Different parameters in the CDWE-BiLSTM model may have an impact on the semantic perceptual ability of the text encoder, making the semantic features extracted by the model ineffective in providing reliable semantic descriptions for the task of text generation of face images. In this regard, the parameter sensitivity of the CDWE-BiLSTM model is explored in the middle of this section, and the experiment will explore the sensitivity of the model from four parts: the number of layers, the sliding window size, the learning rate and the Dropout ratio. Figure 4 shows the validation results of the parameter sensitivity of the model, where Figures 4(a)-(d) shows the validation results of the number of graph layers, sliding window size, learning rate and Dropout ratio, respectively.

  1. Graph layers represent the number of layers of the CDWE-BiLSTM model, and it can be seen from the figure that as the number of layers of the CDWE-BiLSTM model changes, the accuracy of the model on different datasets is different. When Graph layers are equal to 2, the model performs best on Face2Text dataset (73.64%) and when Graph layers are equal to 3, the model performs best on COCO dataset (72.13%). This indicates that as the number of layers increases, the nodes can obtain more information about their neighbors, but due to the limited learning ability of the nodes, the test accuracy starts to decrease when the number of layers reaches a certain value.

  2. Window size indicates the sliding window size, and the performance of the CDWE-BiLSTM model is different for different window sizes. From the figure, it can be seen that with the increase of Window size, the test accuracy of the model on Face2Text and COCO dataset increases accordingly, and when the test accuracy reaches the peak (75.78%, 74.94%), the model performance also begins to decline, which indicates that the model’s performance is also affected by the Window size.

  3. Under the influence of different Learning rate, the CDWE-BiLSTM model learns more and more semantic information as the learning rate increases.

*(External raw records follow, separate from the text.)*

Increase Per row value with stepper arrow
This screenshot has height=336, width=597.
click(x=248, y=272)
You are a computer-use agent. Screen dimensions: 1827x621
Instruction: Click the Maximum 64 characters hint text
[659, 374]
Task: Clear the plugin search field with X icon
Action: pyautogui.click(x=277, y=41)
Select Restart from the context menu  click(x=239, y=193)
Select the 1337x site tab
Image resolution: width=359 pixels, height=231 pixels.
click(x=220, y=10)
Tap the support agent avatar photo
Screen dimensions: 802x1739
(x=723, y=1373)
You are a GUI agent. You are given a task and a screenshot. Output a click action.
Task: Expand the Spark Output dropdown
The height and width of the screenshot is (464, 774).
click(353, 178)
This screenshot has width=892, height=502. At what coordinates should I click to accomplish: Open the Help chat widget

If there is no early assignment, the model will reach the fitting point earlier, which affects the actual performance of the model.

  4. On Face2Text and COCO datasets, different Dropout values affect the accuracy of the model.The increase of Dropout value is similar to the trend of the learning rate.In the experiments of the model, the model has the best performance on the two datasets when the Dropout value is 0.4, and its accuracy is 72.19% and 73.25%, respectively.

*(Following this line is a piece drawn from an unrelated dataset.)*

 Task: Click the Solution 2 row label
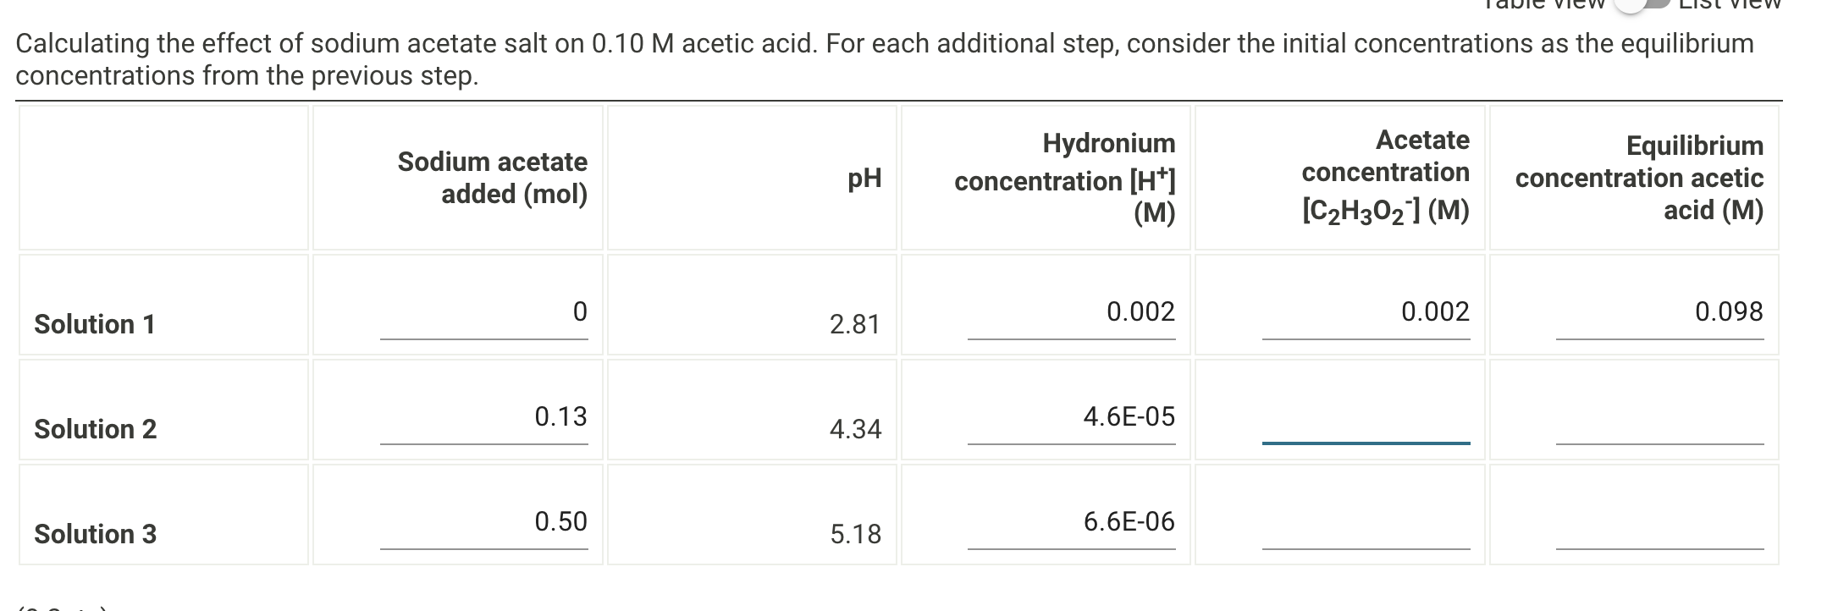tap(94, 429)
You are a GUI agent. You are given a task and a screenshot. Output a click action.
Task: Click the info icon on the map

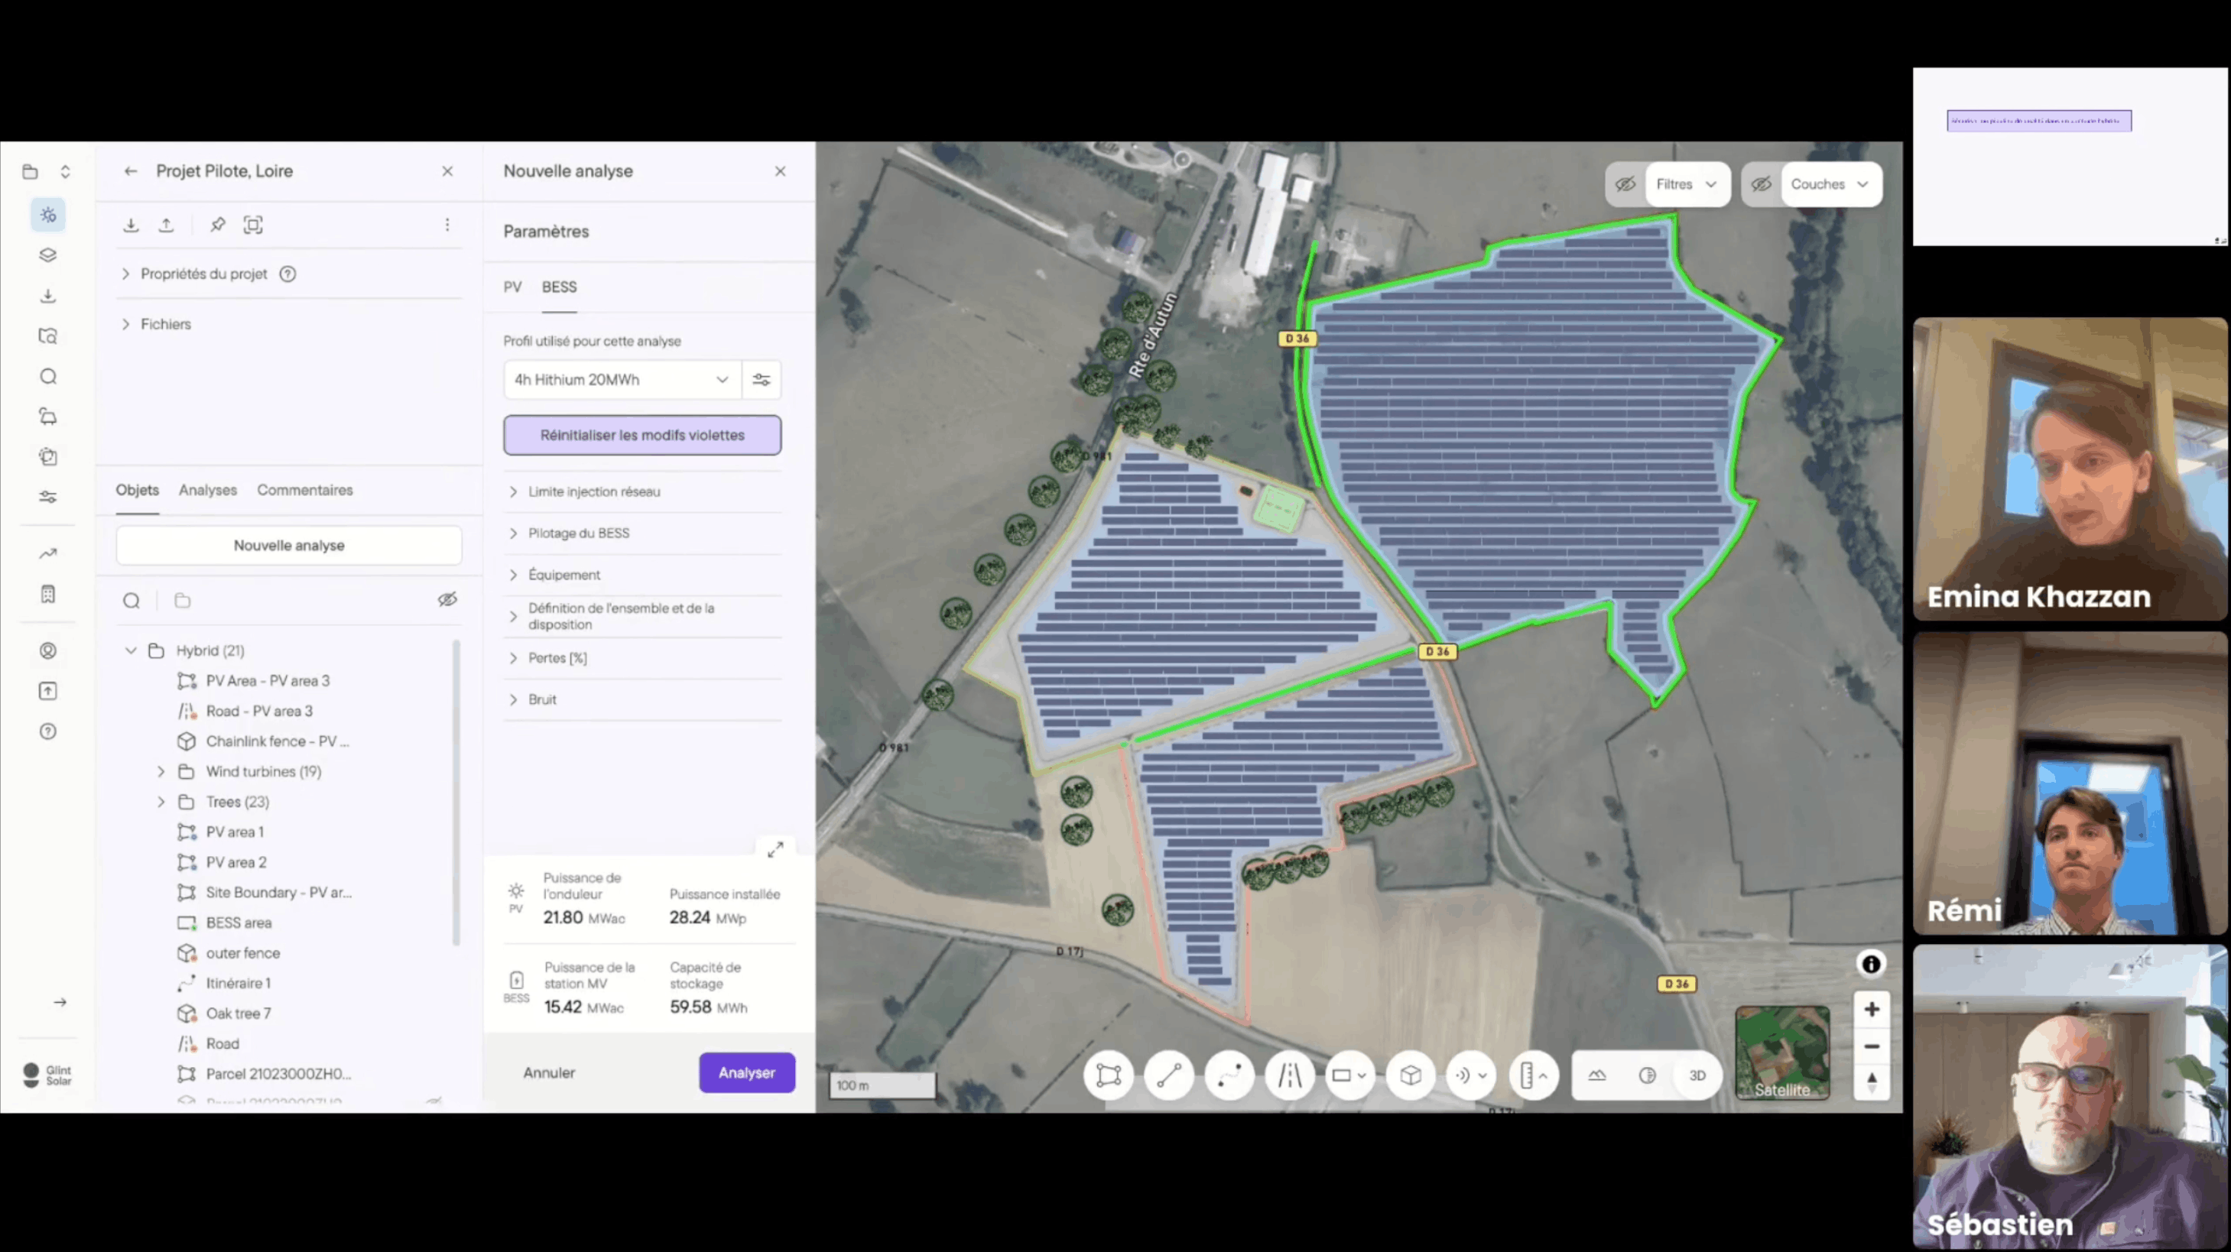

In summary, when using the CDWE-BiLSTM model for the text editor for text generation of face images, when the Graph layers of the CDWE-BiLSTM model are set to 2 or 3 layers, Window size is set to 2, Learning rate is set to 0.01, and the Dropout ratio is set to 0.4, we can Obtaining the optimal text semantic perception capability allows the model to deeply acquire the relevant information of the text description, providing reliable text semantic support for the accurate generation of text-generated face images task.

3.2. Text generated face image analysis

3.2.1. Comparison of generation performance

Text-guided face image generation usually evaluates the model based on objective evaluation criteria. In this section, the evaluation will be done in terms of quality of generated face images, semantic consistency of face images and text descriptions, and similarity between face images and real images. In this paper, FID is used to evaluate the quality of generated face images, R-PRE is used to evaluate the semantic consistency of face images and text descriptions, and Face Similarity Score (FSS) and Face Similarity Distance (FSD) are used to evaluate the similarity between face images and real images.

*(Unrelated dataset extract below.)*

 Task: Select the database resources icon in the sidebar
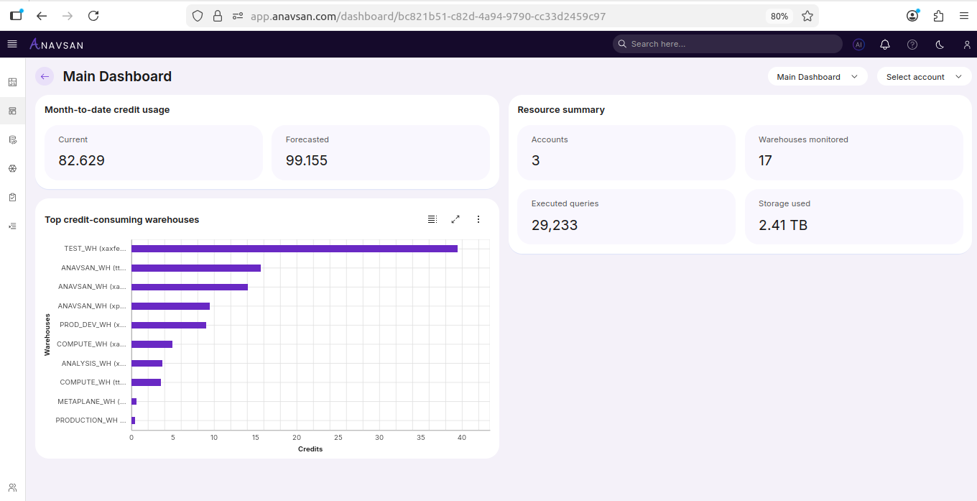click(x=12, y=139)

In this paper, Multi-Modal CelebA and CelebAText are selected as the experimental dataset, and gradient descent and CLIP models are used to pre-train the model for text-guided face image generation, and the effect of the model on the generation of face images is evaluated after the training is completed. StackGAN++, AttnGAN, MirrorGAN, ControlGAN, and DFGAN are mainly selected as the comparison models, and the comparative results of the performance of different methods for generating face images on Multi-Modal CelebA and CelebAText datasets are obtained as shown in Table 2.

Table 2 The results of the performance comparison of face image
Model FID\(\mathrm{\downarrow}\) FSD\(\mathrm{\downarrow}\) FSS\(\mathrm{\uparrow}\) R-PRE \(\mathrm{\uparrow}\)
Multi-Modal CelebA
StackGAN++ 136.42 1.51 0.35
AttnGAN 126.94 1.42 0.42 46.35%
MirrorGAN 122.37 1.38 0.46 51.48%
ControlGAN 115.38 1.37 0.53 53.27%
DFGAN 136.74 1.59 0.46 43.51%
Ours 103.25 1.26 0.57 59.69%
CelebAText
StackGAN++ 140.14 1.79 0.25
AttnGAN 129.81 1.63 0.33 42.43
MirrorGAN 119.39 1.54 0.41 48.95
ControlGAN 107.92 1.38 0.53 53.24
DFGAN 141.53 1.51 0.38 40.17
Ours 98.35 1.22 0.59 60.48

From the table, it can be seen that the text-generated face image model proposed in this paper achieves the lowest FID and FSD on the Multi-Modal CelebA dataset with the values of 103.25 and 1.26 respectively, as well as the highest FSS and R-PRE with the values of 0.57 and 59.69% respectively. This indicates that the text-generated face image model proposed in this paper outperforms the comparison methods in terms of the quality of the generated face image, the semantic consistency of the face image and the text description, and the similarity with the real image, which validates the effectiveness of the model in this paper. Among them, compared with ControlGAN, which is the best performer among the comparison methods, this paper’s model reduces 12.13 in the FSD index, improves 0.04 in the FSS index, and improves 6.42% in the R-PRE index. This indicates that the face images generated by this paper’s model are closer to the real images, as well as the semantic consistency between the textual descriptions and the face images is also higher. In addition, although the method in this chapter achieves the best results on two evaluation metrics, Face Similarity Score (FSS) and Face Similarity Distance (FSD), there is still a certain gap between the generated face images and the real images, which is due to the fact that there is a certain degree of randomness in the generation process, and it is impossible for the generated face images to be completely identical to the real images.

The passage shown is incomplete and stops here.